──────── Provided records ────────
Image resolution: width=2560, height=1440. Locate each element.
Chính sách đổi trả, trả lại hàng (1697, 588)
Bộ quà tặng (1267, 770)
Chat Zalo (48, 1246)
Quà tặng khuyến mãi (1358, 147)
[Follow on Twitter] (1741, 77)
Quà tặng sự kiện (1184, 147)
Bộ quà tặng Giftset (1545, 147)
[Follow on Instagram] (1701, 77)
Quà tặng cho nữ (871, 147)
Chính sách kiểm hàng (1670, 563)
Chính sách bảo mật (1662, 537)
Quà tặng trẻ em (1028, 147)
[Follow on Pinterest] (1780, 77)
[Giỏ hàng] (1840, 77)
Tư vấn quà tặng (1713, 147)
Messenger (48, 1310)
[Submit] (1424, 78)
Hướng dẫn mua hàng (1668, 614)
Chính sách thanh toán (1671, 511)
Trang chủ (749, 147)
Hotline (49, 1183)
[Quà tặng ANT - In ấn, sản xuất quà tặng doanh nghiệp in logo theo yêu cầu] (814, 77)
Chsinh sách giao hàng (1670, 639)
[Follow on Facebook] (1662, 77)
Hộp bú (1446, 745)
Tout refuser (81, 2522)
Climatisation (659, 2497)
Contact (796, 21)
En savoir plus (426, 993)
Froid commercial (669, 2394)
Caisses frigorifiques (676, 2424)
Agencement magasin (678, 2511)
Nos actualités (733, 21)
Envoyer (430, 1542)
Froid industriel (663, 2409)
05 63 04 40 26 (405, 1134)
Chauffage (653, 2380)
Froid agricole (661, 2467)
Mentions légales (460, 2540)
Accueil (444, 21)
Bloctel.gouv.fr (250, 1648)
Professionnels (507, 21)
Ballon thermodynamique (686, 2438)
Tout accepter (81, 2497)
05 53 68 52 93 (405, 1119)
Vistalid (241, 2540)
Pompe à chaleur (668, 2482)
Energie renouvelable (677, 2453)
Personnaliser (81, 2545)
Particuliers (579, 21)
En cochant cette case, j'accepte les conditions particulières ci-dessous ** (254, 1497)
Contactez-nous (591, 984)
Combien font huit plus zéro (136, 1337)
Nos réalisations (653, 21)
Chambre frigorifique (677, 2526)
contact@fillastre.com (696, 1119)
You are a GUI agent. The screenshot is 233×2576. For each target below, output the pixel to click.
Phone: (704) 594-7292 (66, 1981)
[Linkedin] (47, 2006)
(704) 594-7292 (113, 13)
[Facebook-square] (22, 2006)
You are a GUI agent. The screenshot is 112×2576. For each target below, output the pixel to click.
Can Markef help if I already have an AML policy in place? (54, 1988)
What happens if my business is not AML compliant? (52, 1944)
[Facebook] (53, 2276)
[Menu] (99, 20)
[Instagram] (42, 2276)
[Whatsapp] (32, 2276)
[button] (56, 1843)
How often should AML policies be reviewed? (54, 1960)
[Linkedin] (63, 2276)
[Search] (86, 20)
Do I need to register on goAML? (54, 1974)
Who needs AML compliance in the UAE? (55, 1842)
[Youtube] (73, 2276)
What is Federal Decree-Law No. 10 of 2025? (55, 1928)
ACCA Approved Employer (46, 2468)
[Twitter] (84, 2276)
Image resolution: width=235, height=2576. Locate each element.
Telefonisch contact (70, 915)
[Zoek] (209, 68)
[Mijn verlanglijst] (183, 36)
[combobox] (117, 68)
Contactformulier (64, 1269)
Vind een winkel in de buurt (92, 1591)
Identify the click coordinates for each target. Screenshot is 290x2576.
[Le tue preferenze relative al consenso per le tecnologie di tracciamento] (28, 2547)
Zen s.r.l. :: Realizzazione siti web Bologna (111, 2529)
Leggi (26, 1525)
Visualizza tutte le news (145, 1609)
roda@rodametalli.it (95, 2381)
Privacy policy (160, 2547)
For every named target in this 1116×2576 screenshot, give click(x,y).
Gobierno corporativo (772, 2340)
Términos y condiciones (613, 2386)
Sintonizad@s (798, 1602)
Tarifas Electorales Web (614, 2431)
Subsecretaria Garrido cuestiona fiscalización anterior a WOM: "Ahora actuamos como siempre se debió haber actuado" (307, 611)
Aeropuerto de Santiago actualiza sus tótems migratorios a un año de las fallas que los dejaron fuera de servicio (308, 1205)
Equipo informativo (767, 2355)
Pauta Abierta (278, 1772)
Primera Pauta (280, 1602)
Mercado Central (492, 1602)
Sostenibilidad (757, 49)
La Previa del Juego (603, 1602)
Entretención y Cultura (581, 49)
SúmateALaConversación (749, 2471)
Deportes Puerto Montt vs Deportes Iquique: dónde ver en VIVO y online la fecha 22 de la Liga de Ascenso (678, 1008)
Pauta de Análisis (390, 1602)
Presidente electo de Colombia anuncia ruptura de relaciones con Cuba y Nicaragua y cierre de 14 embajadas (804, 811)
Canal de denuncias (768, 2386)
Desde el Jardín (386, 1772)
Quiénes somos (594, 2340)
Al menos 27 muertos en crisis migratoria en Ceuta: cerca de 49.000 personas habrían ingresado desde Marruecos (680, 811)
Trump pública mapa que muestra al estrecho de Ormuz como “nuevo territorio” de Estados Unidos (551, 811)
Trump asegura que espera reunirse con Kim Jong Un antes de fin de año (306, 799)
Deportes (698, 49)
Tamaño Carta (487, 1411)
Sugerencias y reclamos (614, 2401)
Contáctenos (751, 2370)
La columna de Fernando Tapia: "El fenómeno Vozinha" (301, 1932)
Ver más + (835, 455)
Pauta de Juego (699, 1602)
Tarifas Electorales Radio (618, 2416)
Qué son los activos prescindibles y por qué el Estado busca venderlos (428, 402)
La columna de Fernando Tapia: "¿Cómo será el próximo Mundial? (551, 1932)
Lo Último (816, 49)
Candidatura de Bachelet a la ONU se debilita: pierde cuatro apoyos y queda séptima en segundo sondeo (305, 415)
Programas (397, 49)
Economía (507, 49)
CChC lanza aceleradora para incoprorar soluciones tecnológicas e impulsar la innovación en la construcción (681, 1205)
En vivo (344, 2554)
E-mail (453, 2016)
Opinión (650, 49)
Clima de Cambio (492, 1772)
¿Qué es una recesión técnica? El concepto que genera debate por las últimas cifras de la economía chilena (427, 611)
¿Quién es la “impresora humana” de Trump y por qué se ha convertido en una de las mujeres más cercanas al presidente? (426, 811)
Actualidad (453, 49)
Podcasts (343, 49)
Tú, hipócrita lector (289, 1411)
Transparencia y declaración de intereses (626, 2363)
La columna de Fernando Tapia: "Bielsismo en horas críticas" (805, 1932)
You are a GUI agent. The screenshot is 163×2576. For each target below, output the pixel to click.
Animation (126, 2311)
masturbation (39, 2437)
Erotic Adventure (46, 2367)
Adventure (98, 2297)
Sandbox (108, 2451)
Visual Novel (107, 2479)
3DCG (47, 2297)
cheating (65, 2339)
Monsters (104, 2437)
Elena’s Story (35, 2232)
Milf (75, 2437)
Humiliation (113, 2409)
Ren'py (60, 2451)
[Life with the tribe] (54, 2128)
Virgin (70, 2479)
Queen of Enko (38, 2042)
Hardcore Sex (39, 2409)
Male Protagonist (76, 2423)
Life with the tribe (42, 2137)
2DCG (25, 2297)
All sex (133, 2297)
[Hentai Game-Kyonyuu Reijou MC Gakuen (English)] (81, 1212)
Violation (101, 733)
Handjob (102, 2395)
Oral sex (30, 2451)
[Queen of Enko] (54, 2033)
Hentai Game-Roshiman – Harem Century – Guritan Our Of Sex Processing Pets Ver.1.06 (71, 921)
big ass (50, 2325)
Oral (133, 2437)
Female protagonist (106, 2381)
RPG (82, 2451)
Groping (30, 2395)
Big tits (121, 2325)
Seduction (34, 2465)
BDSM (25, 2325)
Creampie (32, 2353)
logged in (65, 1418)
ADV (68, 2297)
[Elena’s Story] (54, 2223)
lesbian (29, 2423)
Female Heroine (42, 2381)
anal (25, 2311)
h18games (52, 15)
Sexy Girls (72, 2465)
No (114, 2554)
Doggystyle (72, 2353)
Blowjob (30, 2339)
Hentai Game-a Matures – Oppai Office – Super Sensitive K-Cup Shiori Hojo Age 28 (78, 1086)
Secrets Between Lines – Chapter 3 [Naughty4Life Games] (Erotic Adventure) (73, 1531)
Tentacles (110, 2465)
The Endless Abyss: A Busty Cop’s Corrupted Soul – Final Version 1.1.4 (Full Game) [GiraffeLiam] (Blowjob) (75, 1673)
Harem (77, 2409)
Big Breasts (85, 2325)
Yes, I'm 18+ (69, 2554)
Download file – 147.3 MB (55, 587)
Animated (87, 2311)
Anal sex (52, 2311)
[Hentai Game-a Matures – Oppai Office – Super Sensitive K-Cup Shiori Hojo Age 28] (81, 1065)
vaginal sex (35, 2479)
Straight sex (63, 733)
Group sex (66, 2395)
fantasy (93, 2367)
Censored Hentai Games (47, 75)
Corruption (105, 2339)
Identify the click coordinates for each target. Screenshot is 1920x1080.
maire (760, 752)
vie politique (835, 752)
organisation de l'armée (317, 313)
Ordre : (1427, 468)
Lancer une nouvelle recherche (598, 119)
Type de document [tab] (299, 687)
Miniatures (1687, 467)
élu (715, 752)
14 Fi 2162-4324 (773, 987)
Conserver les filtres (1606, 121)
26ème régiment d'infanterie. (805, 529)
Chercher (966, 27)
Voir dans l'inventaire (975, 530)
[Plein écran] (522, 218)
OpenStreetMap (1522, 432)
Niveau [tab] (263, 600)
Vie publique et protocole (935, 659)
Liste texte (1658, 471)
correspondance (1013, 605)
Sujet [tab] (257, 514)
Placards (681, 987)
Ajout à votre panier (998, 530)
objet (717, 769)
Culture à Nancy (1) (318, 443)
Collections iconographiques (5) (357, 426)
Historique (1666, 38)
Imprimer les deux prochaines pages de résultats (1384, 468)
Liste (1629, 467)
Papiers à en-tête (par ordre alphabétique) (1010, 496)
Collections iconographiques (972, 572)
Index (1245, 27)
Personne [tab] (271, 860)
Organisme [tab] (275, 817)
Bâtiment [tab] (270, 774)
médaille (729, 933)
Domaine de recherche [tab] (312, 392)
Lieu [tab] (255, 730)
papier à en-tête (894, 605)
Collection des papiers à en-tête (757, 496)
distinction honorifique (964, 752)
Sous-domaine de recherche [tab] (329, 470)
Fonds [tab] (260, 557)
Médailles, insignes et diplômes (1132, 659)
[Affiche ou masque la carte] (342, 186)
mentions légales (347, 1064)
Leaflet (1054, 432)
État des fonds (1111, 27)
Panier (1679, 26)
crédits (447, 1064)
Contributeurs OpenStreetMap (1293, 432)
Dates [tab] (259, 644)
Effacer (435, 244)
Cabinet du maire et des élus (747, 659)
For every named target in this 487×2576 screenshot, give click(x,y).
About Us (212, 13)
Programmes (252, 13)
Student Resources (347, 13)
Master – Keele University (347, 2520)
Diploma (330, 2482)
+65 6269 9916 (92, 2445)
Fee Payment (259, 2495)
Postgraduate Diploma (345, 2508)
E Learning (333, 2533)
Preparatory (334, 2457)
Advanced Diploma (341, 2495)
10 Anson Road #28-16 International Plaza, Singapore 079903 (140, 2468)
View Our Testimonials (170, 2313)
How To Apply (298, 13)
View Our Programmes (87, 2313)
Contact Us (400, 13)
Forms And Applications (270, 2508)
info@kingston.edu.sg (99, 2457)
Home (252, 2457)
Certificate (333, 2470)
────────
* [Problem to work on]:
Please provide an exact transcription of each line from the one holding "About Us (212, 13)" through the final line of the data above.

* [Response to the exercise]:
About Us (212, 13)
Programmes (252, 13)
Student Resources (347, 13)
Master – Keele University (347, 2520)
Diploma (330, 2482)
+65 6269 9916 (92, 2445)
Fee Payment (259, 2495)
Postgraduate Diploma (345, 2508)
E Learning (333, 2533)
Preparatory (334, 2457)
Advanced Diploma (341, 2495)
10 Anson Road #28-16 International Plaza, Singapore 079903 (140, 2468)
View Our Testimonials (170, 2313)
How To Apply (298, 13)
View Our Programmes (87, 2313)
Contact Us (400, 13)
Forms And Applications (270, 2508)
info@kingston.edu.sg (99, 2457)
Home (252, 2457)
Certificate (333, 2470)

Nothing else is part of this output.